Collected data entries:
◆ ◆ ◆ ◆ ◆
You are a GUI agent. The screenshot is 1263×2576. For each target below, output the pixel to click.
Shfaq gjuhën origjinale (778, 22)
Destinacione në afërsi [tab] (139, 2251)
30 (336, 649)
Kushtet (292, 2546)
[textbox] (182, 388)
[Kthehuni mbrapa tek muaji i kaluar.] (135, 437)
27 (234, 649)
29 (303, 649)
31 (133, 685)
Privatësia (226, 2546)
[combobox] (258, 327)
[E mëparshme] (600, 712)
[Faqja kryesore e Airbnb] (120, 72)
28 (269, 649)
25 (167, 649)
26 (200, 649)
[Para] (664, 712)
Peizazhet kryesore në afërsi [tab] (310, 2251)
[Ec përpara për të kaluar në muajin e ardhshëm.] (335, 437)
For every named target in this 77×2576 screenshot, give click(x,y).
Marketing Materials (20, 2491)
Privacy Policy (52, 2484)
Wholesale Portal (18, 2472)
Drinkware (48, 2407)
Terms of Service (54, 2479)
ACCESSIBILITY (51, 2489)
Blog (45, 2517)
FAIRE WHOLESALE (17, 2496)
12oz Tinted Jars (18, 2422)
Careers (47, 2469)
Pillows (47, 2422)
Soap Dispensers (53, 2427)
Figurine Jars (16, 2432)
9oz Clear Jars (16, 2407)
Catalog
◆ ◆ ◆ ◆ ◆
Each line above that has the word "kryesore" should be copied.

◆ Task output ◆
[Faqja kryesore e Airbnb] (120, 72)
Peizazhet kryesore në afërsi [tab] (310, 2251)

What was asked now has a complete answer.